First they came for . . .

Nov 15, 2015 16:01

I read something on Facebook earlier today about the way different people are reacting to the news about terrorist attacks. The author and I are not on each others' friends-lists; I only read this entry when someone else shared it, so I don't have explicit permission to copy this (I make the conscious, reasonable assumption that I have implicit permission, since the entry was itself public). To sum it up, two drunkards were harassing a man of Middle Eastern appearance in a convenience store, and the author intervened, offering them a relatively small kindness if they would cease their harassment, which they accepted. Feel free to read the original text for clarification and further detail.

I sometimes come across narratives like this, and I sometimes imagine how I would react if I were to find myself in a similar situation, or at least how I would like to think I would react.
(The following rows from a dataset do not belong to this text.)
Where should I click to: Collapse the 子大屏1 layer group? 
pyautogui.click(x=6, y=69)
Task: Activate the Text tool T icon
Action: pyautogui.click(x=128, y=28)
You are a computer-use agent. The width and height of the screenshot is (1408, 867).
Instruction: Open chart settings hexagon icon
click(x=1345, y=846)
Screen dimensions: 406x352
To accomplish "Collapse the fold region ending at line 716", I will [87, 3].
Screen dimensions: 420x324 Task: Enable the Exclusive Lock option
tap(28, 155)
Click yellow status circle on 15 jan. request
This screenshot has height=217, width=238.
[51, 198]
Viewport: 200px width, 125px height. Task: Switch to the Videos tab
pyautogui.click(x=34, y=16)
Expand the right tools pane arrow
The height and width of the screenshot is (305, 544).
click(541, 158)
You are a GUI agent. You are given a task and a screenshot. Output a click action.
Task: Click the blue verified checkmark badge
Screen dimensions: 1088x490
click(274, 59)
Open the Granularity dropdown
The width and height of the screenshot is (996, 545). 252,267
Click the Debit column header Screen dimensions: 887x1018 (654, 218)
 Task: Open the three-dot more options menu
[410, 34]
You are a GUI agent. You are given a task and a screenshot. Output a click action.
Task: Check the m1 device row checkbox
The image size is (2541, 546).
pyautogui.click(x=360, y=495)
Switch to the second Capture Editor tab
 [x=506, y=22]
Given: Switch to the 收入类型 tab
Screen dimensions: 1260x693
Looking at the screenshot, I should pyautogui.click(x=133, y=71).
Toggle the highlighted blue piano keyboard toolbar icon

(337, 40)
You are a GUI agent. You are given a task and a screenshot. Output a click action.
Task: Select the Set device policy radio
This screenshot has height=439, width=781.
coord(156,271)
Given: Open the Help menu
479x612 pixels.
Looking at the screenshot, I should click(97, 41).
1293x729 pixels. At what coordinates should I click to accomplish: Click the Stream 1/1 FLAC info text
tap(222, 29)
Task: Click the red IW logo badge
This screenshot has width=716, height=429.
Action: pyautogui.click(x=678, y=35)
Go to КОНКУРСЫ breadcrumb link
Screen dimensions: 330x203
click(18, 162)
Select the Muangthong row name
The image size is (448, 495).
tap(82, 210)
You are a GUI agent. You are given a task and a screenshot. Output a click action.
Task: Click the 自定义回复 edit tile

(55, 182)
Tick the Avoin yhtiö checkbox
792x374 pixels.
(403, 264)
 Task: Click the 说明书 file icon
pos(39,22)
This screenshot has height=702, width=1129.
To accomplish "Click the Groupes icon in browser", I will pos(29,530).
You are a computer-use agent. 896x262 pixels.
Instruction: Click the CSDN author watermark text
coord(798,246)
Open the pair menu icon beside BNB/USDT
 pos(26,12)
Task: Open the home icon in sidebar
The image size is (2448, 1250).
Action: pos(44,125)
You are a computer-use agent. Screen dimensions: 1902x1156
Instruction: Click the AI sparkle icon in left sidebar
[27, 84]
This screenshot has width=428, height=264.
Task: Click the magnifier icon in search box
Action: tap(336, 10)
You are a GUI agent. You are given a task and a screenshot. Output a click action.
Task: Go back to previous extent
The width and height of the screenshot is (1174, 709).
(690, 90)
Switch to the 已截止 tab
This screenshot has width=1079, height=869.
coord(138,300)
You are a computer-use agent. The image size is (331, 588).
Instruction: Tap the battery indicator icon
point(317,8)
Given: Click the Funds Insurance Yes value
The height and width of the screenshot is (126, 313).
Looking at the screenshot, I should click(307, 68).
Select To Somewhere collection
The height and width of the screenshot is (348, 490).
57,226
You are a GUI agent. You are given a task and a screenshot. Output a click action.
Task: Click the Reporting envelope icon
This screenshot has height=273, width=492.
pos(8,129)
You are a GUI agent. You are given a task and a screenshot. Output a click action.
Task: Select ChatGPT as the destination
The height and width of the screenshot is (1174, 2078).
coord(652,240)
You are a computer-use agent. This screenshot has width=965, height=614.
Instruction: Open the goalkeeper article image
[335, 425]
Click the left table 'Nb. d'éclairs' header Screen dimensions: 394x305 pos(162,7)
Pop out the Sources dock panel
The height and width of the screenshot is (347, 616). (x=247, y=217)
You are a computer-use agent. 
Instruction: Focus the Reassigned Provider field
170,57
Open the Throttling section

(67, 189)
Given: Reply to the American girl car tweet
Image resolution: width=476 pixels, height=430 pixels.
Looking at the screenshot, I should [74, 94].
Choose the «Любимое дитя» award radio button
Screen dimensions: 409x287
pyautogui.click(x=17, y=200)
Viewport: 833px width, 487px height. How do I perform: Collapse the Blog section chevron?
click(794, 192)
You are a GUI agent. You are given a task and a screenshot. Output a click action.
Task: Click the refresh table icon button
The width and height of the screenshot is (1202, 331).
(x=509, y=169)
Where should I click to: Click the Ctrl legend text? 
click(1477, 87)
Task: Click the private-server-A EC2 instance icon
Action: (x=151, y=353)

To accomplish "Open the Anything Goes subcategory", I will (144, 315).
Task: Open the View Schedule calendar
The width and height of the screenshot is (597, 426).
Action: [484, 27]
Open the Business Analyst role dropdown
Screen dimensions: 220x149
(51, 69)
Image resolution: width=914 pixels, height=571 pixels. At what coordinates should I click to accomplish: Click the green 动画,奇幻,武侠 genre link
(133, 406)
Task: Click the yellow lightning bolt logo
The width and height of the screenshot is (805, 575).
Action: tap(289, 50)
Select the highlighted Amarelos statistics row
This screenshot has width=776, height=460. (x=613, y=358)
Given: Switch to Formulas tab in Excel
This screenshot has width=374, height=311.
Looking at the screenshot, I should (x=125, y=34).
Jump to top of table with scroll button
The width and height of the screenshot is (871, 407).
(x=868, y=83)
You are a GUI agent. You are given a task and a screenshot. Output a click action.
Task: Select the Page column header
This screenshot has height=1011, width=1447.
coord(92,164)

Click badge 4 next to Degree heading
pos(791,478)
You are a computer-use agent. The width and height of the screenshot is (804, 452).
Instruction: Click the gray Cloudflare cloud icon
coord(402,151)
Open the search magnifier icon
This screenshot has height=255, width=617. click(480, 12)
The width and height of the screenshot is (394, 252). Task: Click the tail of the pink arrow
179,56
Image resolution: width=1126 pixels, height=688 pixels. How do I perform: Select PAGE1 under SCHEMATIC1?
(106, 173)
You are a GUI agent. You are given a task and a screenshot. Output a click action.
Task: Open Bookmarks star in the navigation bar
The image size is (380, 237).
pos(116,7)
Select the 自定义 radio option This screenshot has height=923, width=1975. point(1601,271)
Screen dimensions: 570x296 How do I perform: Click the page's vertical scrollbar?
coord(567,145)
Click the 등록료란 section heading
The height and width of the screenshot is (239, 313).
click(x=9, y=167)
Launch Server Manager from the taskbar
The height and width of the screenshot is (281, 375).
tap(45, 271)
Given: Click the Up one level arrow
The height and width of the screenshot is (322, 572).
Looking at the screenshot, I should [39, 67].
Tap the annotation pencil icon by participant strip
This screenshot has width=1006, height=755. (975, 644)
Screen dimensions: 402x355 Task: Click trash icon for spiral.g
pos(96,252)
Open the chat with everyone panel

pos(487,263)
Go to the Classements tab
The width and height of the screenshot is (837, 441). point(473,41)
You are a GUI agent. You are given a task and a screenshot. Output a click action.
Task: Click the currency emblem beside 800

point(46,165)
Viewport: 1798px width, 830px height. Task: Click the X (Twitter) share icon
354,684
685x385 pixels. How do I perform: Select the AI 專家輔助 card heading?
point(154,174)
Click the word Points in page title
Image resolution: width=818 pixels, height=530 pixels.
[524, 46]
Part of the original event was the author attempting to deflect the aggression the two men were displaying and being rebuffed on the basis of it not being his business. If I were faster on my mental feet, or with more reliable real-time access to the internet, I would like to believe I'd respond with the words attributed to Pastor Martin Niemöller.

I am disappointed that so many people on either (any?) side of a conflict regard conflict itself as a means to determine which side is in the right. Fighting doesn't make you right; it just makes it less likely that someone else will be talking about how you're wrong, whether because that someone else is dead or removed from the society or too afraid to speak out.